What you need to do:
**a)** Duplicate the passage of the Arraylake text between "Arraylake makes this operation" and "repo.status()", inclusive.
**b)** In the Arraylake text, what string arguments are passed to the move calls?
**c)** Resume the Arraylake text on moving arrays and groups from the point where it stops.

Text excerpt:
++++++++++

Now that our change is complete, let's commit.
repo.commit("extended temperature array")
65dcad5efb58969e1179ef99
Move an Array or Group
The interface to move arrays and groups is the zarr.Group.move
method - Arraylake makes this fast and efficient. In standard zarr, this operation is costly, because all of the chunks in the moved hierarchy will be copied from the source to the destination. For example, imagine moving a group that contains two arrays with a million chunks each on S3. This operation would require reading and writing the two million chunks, from and to S3, which could incurr significant time and transfer costs.
Arraylake makes this operation very efficient, no chunk or metadata is copied. As a consequence, the operation is fast, cheap and easily reversable through Arraylake's full versioning system.
Let's try it:
atlantic = repo.root_group.atlantic
atlantic.move("temperature", "temperature_array")
repo.root_group.move("atlantic", "atlantic_group")
This operation will be very quick, regardless of the data volume being moved.
Thanks to Arraylake's version control system, nobody outside of our session can see that change yet - to make the move visible to other users of the repository, we need to commit it:
repo.status()

++++++++++

Excerpted records:

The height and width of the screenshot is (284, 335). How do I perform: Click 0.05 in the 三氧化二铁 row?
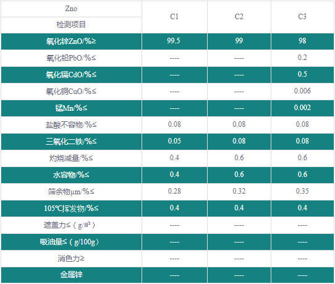[x=174, y=141]
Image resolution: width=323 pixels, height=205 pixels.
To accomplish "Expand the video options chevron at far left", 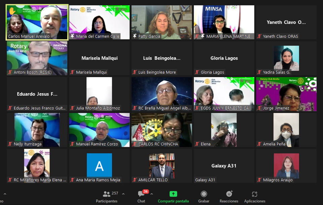I will [x=5, y=194].
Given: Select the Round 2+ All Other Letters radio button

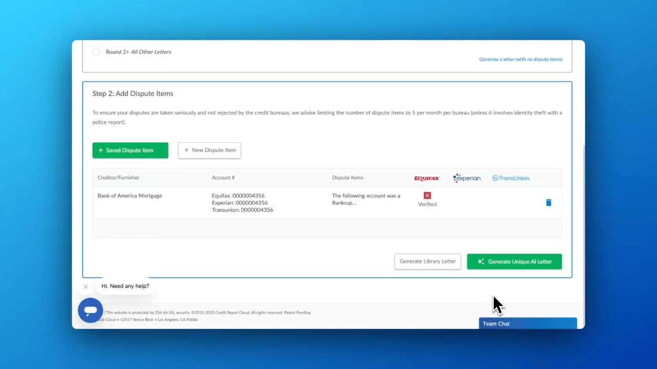Looking at the screenshot, I should tap(96, 52).
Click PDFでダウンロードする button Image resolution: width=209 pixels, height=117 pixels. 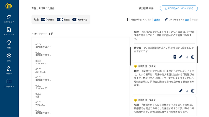(179, 8)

++++++++++

Exercise responses:
**a)**
Arraylake makes this operation very efficient, no chunk or metadata is copied. As a consequence, the operation is fast, cheap and easily reversable through Arraylake's full versioning system.
Let's try it:
atlantic = repo.root_group.atlantic
atlantic.move("temperature", "temperature_array")
repo.root_group.move("atlantic", "atlantic_group")
This operation will be very quick, regardless of the data volume being moved.
Thanks to Arraylake's version control system, nobody outside of our session can see that change yet - to make the move visible to other users of the repository, we need to commit it:
repo.status()

**b)** "temperature", "temperature_array", "atlantic", "atlantic_group"

**c)**
🧊 Using repo earthmover/ocean
📟 Session cbf6c26eba3347859de4c60242467836 started at 2024-02-26T15:25:19.119000
🌿 On branch main
paths modified in session
- 📝 meta/root/atlantic_group/temperature_array.array.json
- ❌ meta/root/atlantic/temperature.array.json
- 📝 meta/root/atlantic_group.group.json
- 📝 data/root/atlantic_group/temperature_array
- ❌ data/root/atlantic/temperature
- ❌ meta/root/atlantic.group.json
repo.commit("Moved group and array")
65dcad63fb58969e1179efa2
zarr.Group.move
is a tool for organizing your repository hierarchy. As in many other systems, behavior is undefined for concurrent moves within the same session. We recommend you review your changes using tree()
or other listing operations after moving. Like other operations in Arraylake, in the case of an undesirable change, it's trivial to discard your session and start afresh.
Delete an Array or Group
If we want to remove objects from our repo's Zarr hierarchy, we use the del
statement.
del repo.root_group.atlantic_group["temperature_array"]
We can see that the array has been deleted.
list(repo.root_group.atlantic_group)
[]
We can apply the same operation to a group:
del repo.root_group["atlantic_group"]
list(repo.root_group)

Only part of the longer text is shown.